Le dichiarazioni programmatiche di Cappellacci sono il contrario di quello che fa, è sufficiente vedere la loro traduzione nelle iniziative che porta avanti. Sono passati otto mesi dalle elezioni regionali e da quando la nuova Giunta governa l’isola. Consapevole di tralasciarne altri, sottolineo soltanto due aspetti della sua politica per mettere in evidenza come i progetti avviati per realizzare gli impegni assunti durante la campagna elettorale vadano in direzione del tutto opposta.

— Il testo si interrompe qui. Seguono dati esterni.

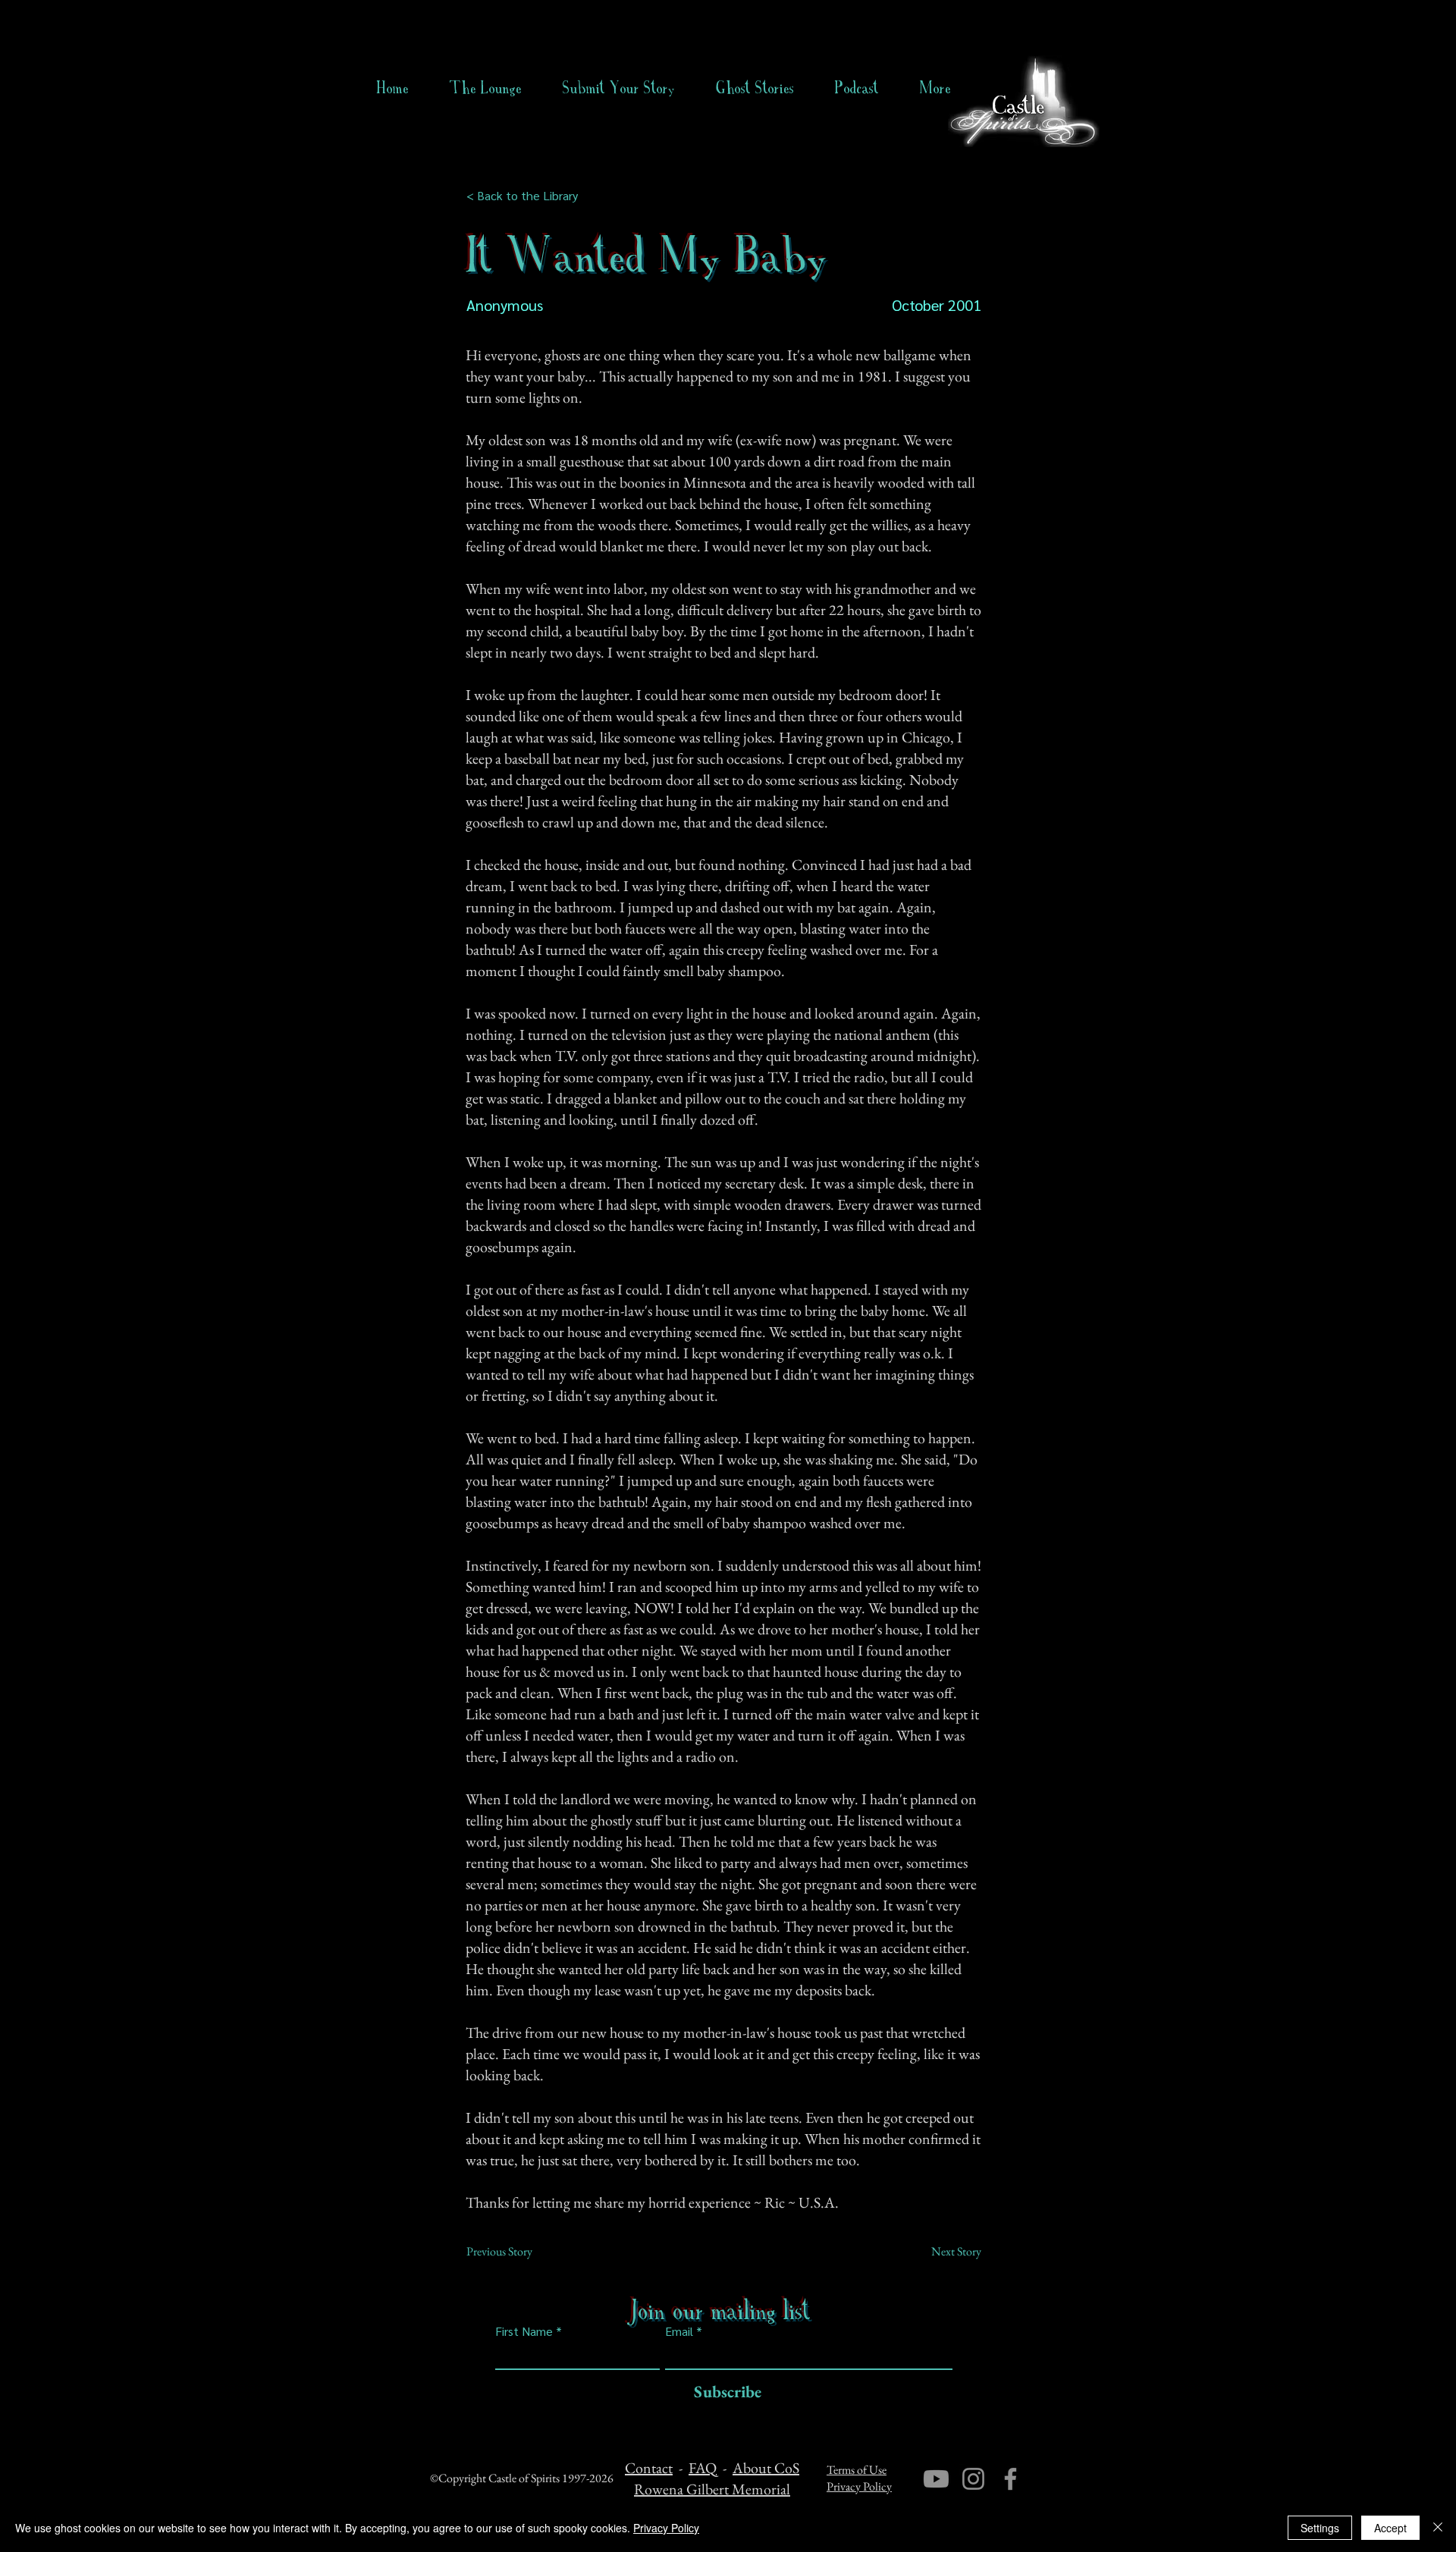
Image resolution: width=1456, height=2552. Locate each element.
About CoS (766, 2468)
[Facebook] (1010, 2479)
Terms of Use (856, 2470)
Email (679, 2331)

(1) Il piano per l’occupazione, tanto proclamato durante la campagna elettorale al punto che si è fatto ricorso (verbale) all’aiuto di Putin, va avanti nel Sulcis con la chiusura di importanti stabilimenti industriali come l’Eurallumina, l’Otefal, la Rockwool e di decine di imprese delle manutenzioni e dei servizi. A Portotorres e ad Ottana le prospettive non sono diverse.

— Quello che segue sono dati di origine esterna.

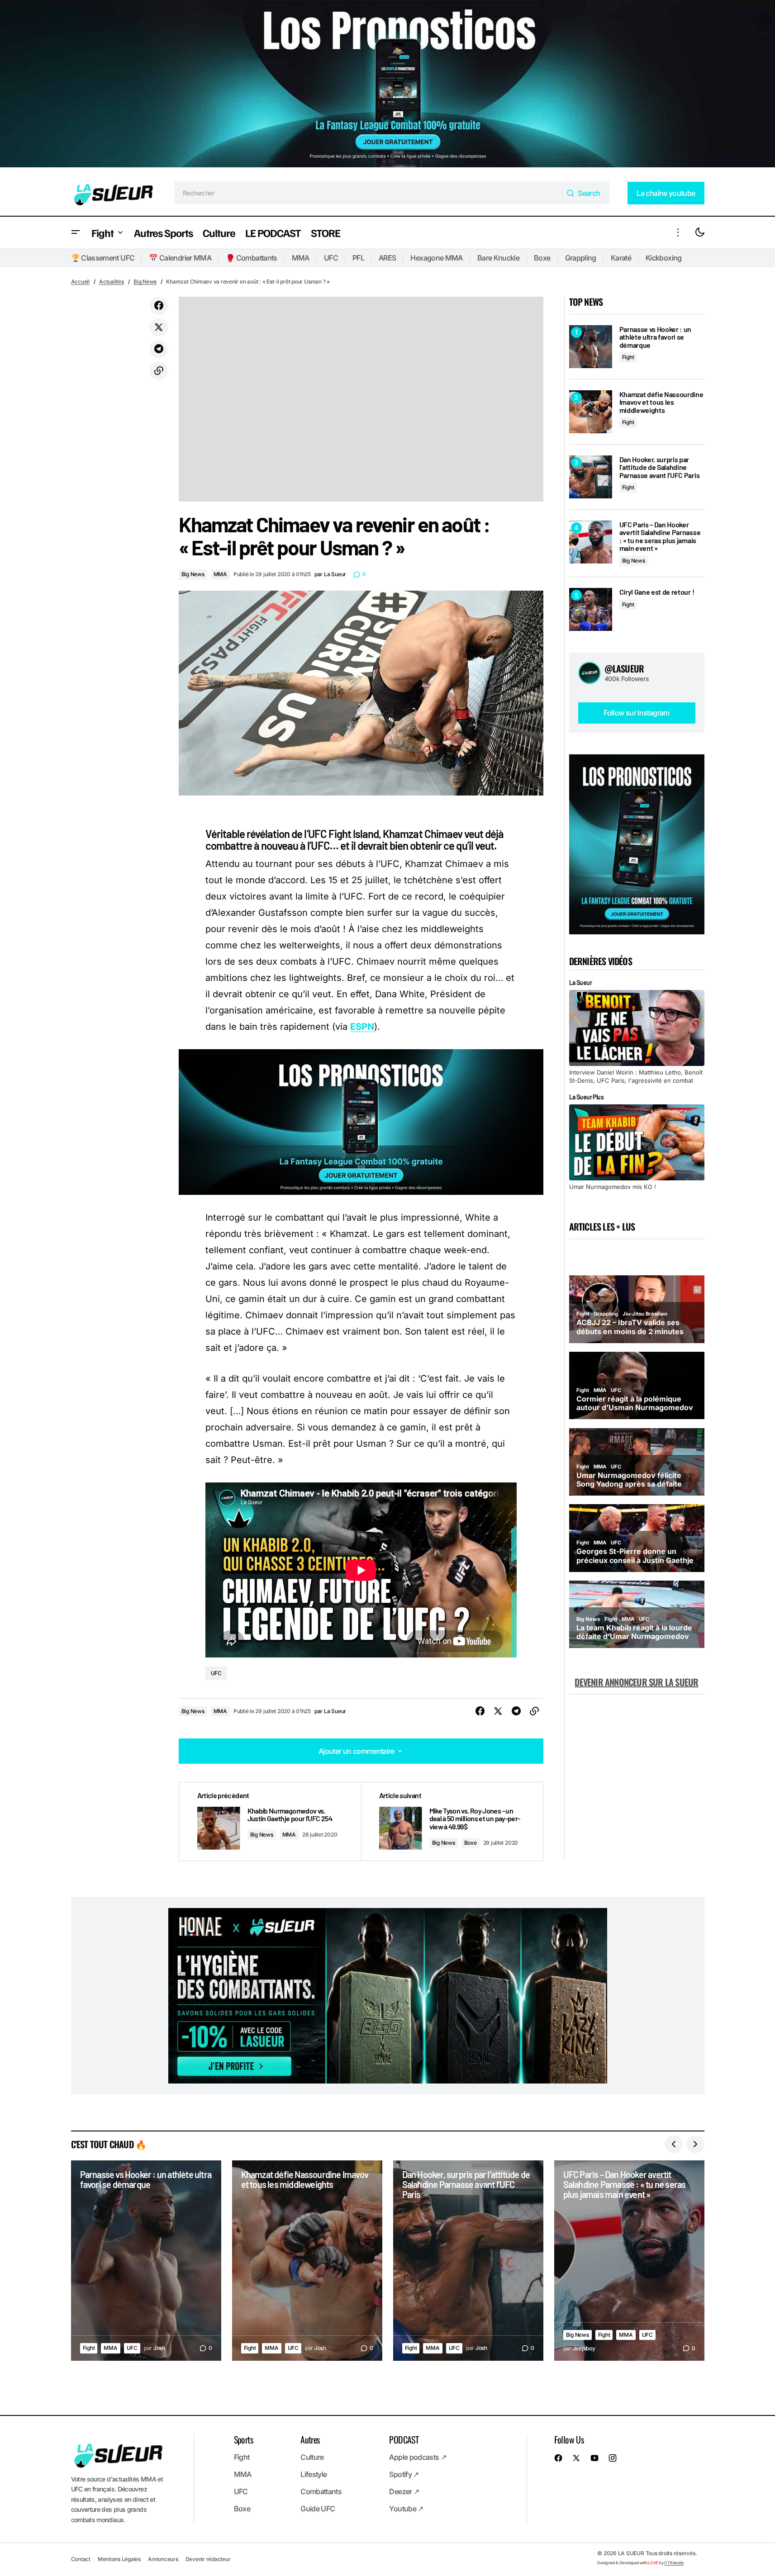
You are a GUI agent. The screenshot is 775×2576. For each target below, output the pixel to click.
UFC (331, 257)
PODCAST (403, 2439)
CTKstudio (674, 2562)
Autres (309, 2439)
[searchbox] (368, 193)
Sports (243, 2439)
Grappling (580, 257)
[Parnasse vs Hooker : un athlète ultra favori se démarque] (590, 346)
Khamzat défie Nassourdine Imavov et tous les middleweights (661, 402)
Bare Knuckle (498, 257)
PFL (358, 257)
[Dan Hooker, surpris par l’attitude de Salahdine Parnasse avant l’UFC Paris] (590, 476)
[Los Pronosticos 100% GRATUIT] (387, 85)
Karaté (621, 257)
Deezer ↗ (404, 2491)
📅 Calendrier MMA (180, 257)
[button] (75, 233)
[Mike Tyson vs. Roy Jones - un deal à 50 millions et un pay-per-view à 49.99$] (452, 1821)
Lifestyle (313, 2474)
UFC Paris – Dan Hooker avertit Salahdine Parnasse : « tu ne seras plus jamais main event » (660, 536)
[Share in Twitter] (159, 327)
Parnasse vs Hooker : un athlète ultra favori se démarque (655, 337)
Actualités (111, 281)
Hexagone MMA (436, 257)
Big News (145, 281)
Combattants (321, 2491)
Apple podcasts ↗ (417, 2457)
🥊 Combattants (251, 257)
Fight (628, 357)
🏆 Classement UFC (103, 257)
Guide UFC (317, 2508)
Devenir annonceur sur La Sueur (636, 1682)
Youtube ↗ (406, 2508)
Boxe (542, 257)
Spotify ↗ (403, 2474)
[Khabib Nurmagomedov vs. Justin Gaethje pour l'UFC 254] (270, 1821)
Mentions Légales (119, 2559)
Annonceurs (163, 2559)
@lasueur (624, 668)
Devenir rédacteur (208, 2559)
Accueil (80, 281)
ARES (387, 257)
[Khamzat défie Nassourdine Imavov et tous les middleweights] (590, 411)
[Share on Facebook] (159, 306)
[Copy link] (159, 371)
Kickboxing (664, 257)
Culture (312, 2457)
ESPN (362, 1026)
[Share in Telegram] (159, 349)
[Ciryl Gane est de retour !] (590, 609)
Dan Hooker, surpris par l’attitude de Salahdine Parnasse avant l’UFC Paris (659, 467)
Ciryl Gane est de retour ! (656, 592)
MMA (300, 257)
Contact (80, 2559)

Proprio in questi giorni si è svolta una delle innumerevoli riunioni, questa volta con L’Eni, nel tentativo di raggiungere un accordo che consenta la ripresa delle attività a Portotorres, ma nuovamente le decisioni sono state rinviate ad incontri successivi che, se si faranno, sanciranno il ridimensionamento delle attività produttive e dell’occupazione. Poco importa se i lavoratori, esasperati, salgono sulle torri degli impianti e rivendicano un’attenzione da parte delle forze politiche anche quando non sono in corso campagne elettorali.
Ma questa Giunta non riesce a programmare neanche un piano che avvii un sistema energetico alternativo. Paradossalmente in queste settimane, nel pieno della crisi industriale, si è parlato di un progetto grottesco che prevede la creazione di energia eolica da realizzare nel litorale del Sinis! E non è improbabile che la massiccia opposizione contro questo progetto venga usata per giustificare l’eventuale realizzazione di una centrale nucleare, magari argomentando la decisione col fatto che non si possono rifiutare tutte le iniziative che prevedono sviluppo e occupazione!

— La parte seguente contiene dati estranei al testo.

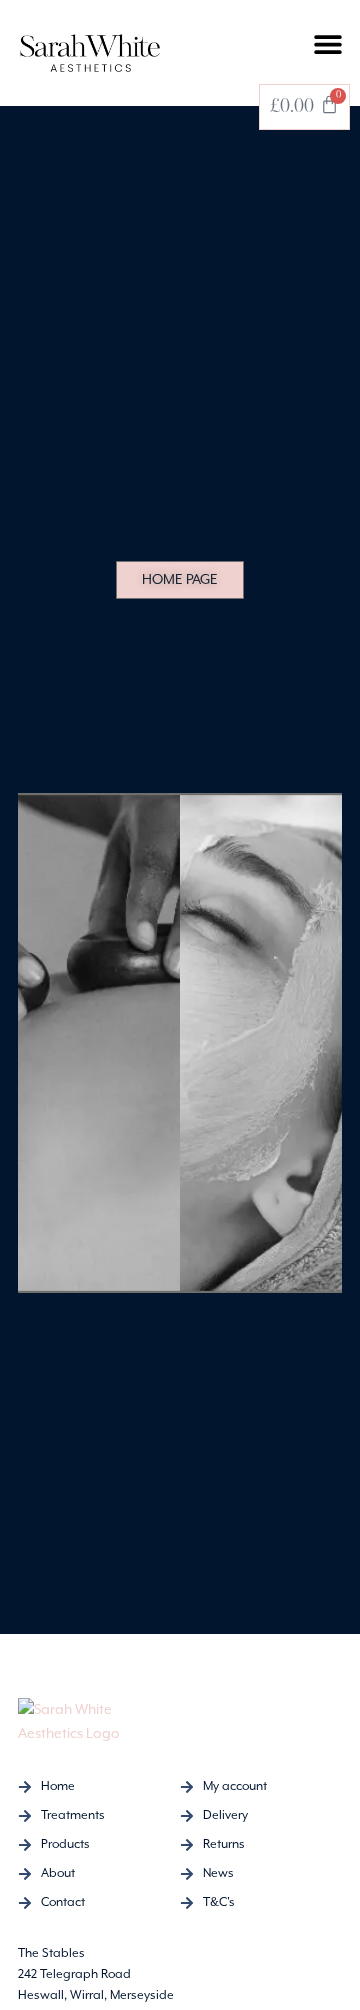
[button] (327, 43)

(2) Ma se il piano per l’occupazione è questo appena delineato, quello definito per la casa raggiunge il livello dello scandalo. Prevede l’ampliamento fino al dieci per cento delle case nella fascia dei 300 metri dal mare, giustificato con l’intento, che definirei nobile, di migliorare la qualità architettonica e applicare le norme sul risparmio energetico. Non solo viola la normativa del Codice Urbani, non solo non garantisce la casa a chi non l’ha, ma rappresenta un attacco senza precedenti al patrimonio ambientale della nostra regione. L’obiettivo non dichiarato ma sin troppo evidente è quello di trasformare le coste in una colata di cemento. Gli assessori regionali hanno un bel coraggio a sostenere (Silvestro Ladu, Pdl), che l’iniziativa legislativa ha una triplice valenza; rilancia il settore edilizio e contribuisce in modo determinante alla soluzione del problema abitativo, dà una boccata d’ossigeno all’economia e all’occupazione ed è immediatamente operativa, cosa molto rara in questi tempi.
L’unica verità di questa valutazione è l’immediatezza operativa, il resto caratterizza il ruolo della Giunta come un organo al servizio di faccendieri senza scrupoli.